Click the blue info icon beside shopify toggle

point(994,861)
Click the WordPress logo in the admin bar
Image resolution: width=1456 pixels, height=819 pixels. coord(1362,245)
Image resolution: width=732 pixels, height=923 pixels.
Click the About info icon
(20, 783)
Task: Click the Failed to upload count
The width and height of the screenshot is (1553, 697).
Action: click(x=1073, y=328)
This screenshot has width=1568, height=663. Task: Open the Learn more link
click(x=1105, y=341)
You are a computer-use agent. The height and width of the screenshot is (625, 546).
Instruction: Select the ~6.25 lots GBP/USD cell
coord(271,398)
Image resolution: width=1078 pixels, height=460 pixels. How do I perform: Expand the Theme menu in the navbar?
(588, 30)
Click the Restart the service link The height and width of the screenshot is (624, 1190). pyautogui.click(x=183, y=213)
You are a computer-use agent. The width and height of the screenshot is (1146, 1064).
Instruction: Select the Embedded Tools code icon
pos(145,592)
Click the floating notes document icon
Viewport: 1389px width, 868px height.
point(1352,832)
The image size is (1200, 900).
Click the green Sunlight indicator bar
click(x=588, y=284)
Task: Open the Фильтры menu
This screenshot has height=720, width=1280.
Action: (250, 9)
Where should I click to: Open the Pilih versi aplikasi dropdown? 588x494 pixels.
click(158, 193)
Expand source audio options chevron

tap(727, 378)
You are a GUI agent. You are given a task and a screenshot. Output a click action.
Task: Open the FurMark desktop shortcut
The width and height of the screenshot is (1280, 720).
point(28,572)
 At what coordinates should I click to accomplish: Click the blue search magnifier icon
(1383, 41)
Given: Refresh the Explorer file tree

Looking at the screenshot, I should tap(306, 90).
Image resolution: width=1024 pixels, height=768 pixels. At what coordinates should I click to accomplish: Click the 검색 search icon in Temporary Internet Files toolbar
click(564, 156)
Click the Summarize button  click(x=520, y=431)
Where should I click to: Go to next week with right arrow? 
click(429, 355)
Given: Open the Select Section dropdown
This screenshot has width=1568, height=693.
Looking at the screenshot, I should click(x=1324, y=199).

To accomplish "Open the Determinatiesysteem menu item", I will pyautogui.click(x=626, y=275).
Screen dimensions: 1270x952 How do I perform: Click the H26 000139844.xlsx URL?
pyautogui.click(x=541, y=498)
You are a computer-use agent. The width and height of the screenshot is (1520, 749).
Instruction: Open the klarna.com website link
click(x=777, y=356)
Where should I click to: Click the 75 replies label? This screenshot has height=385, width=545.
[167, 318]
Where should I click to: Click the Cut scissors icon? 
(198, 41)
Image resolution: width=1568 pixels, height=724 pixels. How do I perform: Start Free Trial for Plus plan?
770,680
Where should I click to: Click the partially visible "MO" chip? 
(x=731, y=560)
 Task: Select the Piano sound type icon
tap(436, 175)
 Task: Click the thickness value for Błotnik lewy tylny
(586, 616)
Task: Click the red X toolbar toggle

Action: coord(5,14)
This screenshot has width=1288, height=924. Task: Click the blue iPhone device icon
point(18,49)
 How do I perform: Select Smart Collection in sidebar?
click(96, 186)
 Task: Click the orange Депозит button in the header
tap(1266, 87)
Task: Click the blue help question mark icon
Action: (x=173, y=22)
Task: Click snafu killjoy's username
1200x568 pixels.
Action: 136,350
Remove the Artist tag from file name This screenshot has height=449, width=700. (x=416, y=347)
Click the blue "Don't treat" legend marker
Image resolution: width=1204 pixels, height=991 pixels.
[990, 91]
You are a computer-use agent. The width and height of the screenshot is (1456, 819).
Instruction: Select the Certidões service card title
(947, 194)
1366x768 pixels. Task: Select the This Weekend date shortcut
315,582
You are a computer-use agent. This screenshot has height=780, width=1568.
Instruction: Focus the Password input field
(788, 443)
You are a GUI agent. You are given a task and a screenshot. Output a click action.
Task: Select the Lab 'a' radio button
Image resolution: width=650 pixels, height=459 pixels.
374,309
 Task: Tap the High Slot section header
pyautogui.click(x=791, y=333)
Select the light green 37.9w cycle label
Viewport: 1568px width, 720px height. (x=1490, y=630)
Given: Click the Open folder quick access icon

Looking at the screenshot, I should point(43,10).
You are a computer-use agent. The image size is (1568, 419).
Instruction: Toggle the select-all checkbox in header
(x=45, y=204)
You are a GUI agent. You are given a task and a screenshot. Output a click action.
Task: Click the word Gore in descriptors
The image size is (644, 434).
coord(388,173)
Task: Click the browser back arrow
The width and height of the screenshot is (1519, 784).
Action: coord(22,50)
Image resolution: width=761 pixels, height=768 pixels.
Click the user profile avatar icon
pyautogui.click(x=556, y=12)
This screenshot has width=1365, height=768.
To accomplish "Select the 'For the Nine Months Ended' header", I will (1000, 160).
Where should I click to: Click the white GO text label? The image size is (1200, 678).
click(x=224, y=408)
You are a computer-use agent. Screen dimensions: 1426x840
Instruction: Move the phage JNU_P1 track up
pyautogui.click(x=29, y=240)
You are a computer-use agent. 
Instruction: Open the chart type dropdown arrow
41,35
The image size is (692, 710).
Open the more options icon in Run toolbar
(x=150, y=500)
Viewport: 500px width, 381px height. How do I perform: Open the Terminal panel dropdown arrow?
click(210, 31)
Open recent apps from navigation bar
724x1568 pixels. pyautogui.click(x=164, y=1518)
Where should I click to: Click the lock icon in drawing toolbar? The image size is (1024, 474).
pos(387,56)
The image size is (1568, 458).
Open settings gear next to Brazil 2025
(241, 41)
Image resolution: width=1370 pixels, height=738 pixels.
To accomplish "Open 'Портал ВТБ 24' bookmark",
_ _ _ _ _
WRITTEN EXERCISE -> Rewrite all the records, replacing every "computer-use agent" with "screen-control agent" and leaving everything else unchanged.

SOLUTION FOR THIS PROBLEM ->
Click the blue info icon beside shopify toggle

point(994,861)
Click the WordPress logo in the admin bar
Image resolution: width=1456 pixels, height=819 pixels. coord(1362,245)
Image resolution: width=732 pixels, height=923 pixels.
Click the About info icon
(20, 783)
Task: Click the Failed to upload count
The width and height of the screenshot is (1553, 697).
Action: click(x=1073, y=328)
This screenshot has width=1568, height=663. Task: Open the Learn more link
click(x=1105, y=341)
You are a screen-control agent. The height and width of the screenshot is (625, 546).
Instruction: Select the ~6.25 lots GBP/USD cell
coord(271,398)
Image resolution: width=1078 pixels, height=460 pixels. How do I perform: Expand the Theme menu in the navbar?
(588, 30)
Click the Restart the service link The height and width of the screenshot is (624, 1190). pyautogui.click(x=183, y=213)
You are a screen-control agent. The width and height of the screenshot is (1146, 1064).
Instruction: Select the Embedded Tools code icon
pos(145,592)
Click the floating notes document icon
Viewport: 1389px width, 868px height.
point(1352,832)
The image size is (1200, 900).
Click the green Sunlight indicator bar
click(x=588, y=284)
Task: Open the Фильтры menu
This screenshot has height=720, width=1280.
Action: (250, 9)
Where should I click to: Open the Pilih versi aplikasi dropdown? 588x494 pixels.
click(158, 193)
Expand source audio options chevron

tap(727, 378)
You are a GUI agent. You are given a task and a screenshot. Output a click action.
Task: Open the FurMark desktop shortcut
The width and height of the screenshot is (1280, 720).
point(28,572)
 At what coordinates should I click to accomplish: Click the blue search magnifier icon
(1383, 41)
Given: Refresh the Explorer file tree

Looking at the screenshot, I should tap(306, 90).
Image resolution: width=1024 pixels, height=768 pixels. At what coordinates should I click to accomplish: Click the 검색 search icon in Temporary Internet Files toolbar
click(564, 156)
Click the Summarize button  click(x=520, y=431)
Where should I click to: Go to next week with right arrow? 
click(429, 355)
Given: Open the Select Section dropdown
This screenshot has width=1568, height=693.
Looking at the screenshot, I should click(x=1324, y=199).

To accomplish "Open the Determinatiesysteem menu item", I will pyautogui.click(x=626, y=275).
Screen dimensions: 1270x952 How do I perform: Click the H26 000139844.xlsx URL?
pyautogui.click(x=541, y=498)
You are a screen-control agent. The width and height of the screenshot is (1520, 749).
Instruction: Open the klarna.com website link
click(x=777, y=356)
Where should I click to: Click the 75 replies label? This screenshot has height=385, width=545.
[167, 318]
Where should I click to: Click the Cut scissors icon? 
(198, 41)
Image resolution: width=1568 pixels, height=724 pixels. How do I perform: Start Free Trial for Plus plan?
770,680
Where should I click to: Click the partially visible "MO" chip? 
(x=731, y=560)
 Task: Select the Piano sound type icon
tap(436, 175)
 Task: Click the thickness value for Błotnik lewy tylny
(586, 616)
Task: Click the red X toolbar toggle

Action: coord(5,14)
This screenshot has width=1288, height=924. Task: Click the blue iPhone device icon
point(18,49)
 How do I perform: Select Smart Collection in sidebar?
click(96, 186)
 Task: Click the orange Депозит button in the header
tap(1266, 87)
Task: Click the blue help question mark icon
Action: (x=173, y=22)
Task: Click snafu killjoy's username
1200x568 pixels.
Action: 136,350
Remove the Artist tag from file name This screenshot has height=449, width=700. (x=416, y=347)
Click the blue "Don't treat" legend marker
Image resolution: width=1204 pixels, height=991 pixels.
[990, 91]
You are a screen-control agent. The width and height of the screenshot is (1456, 819).
Instruction: Select the Certidões service card title
(947, 194)
1366x768 pixels. Task: Select the This Weekend date shortcut
315,582
You are a screen-control agent. This screenshot has height=780, width=1568.
Instruction: Focus the Password input field
(788, 443)
You are a GUI agent. You are given a task and a screenshot. Output a click action.
Task: Select the Lab 'a' radio button
Image resolution: width=650 pixels, height=459 pixels.
374,309
 Task: Tap the High Slot section header
pyautogui.click(x=791, y=333)
Select the light green 37.9w cycle label
Viewport: 1568px width, 720px height. (x=1490, y=630)
Given: Click the Open folder quick access icon

Looking at the screenshot, I should point(43,10).
You are a screen-control agent. The image size is (1568, 419).
Instruction: Toggle the select-all checkbox in header
(x=45, y=204)
You are a GUI agent. You are given a task and a screenshot. Output a click action.
Task: Click the word Gore in descriptors
The image size is (644, 434).
coord(388,173)
Task: Click the browser back arrow
The width and height of the screenshot is (1519, 784).
Action: coord(22,50)
Image resolution: width=761 pixels, height=768 pixels.
Click the user profile avatar icon
pyautogui.click(x=556, y=12)
This screenshot has width=1365, height=768.
To accomplish "Select the 'For the Nine Months Ended' header", I will (1000, 160).
Where should I click to: Click the white GO text label? The image size is (1200, 678).
click(x=224, y=408)
You are a screen-control agent. Screen dimensions: 1426x840
Instruction: Move the phage JNU_P1 track up
pyautogui.click(x=29, y=240)
You are a screen-control agent. 
Instruction: Open the chart type dropdown arrow
41,35
The image size is (692, 710).
Open the more options icon in Run toolbar
(x=150, y=500)
Viewport: 500px width, 381px height. How do I perform: Open the Terminal panel dropdown arrow?
click(210, 31)
Open recent apps from navigation bar
724x1568 pixels. pyautogui.click(x=164, y=1518)
Where should I click to: Click the lock icon in drawing toolbar? The image size is (1024, 474).
pos(387,56)
The image size is (1568, 458).
Open settings gear next to Brazil 2025
(241, 41)
Image resolution: width=1370 pixels, height=738 pixels.
To accomplish "Open 'Портал ВТБ 24' bookmark",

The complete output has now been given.